■ **Records provided**:
**********

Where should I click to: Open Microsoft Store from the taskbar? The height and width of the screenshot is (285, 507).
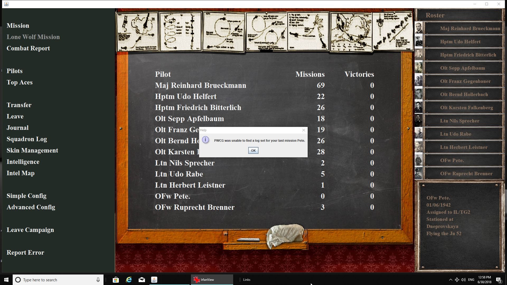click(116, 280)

**********

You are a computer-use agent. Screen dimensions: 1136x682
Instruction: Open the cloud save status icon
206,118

**********

■ **Work to be completed**: Copy the records without alteration, from the line with "Where should I" to the line with "click(116, 280)", both lines included, and leave the pictures out of the copy.

■ **Task response**:
Where should I click to: Open Microsoft Store from the taskbar? The height and width of the screenshot is (285, 507).
click(116, 280)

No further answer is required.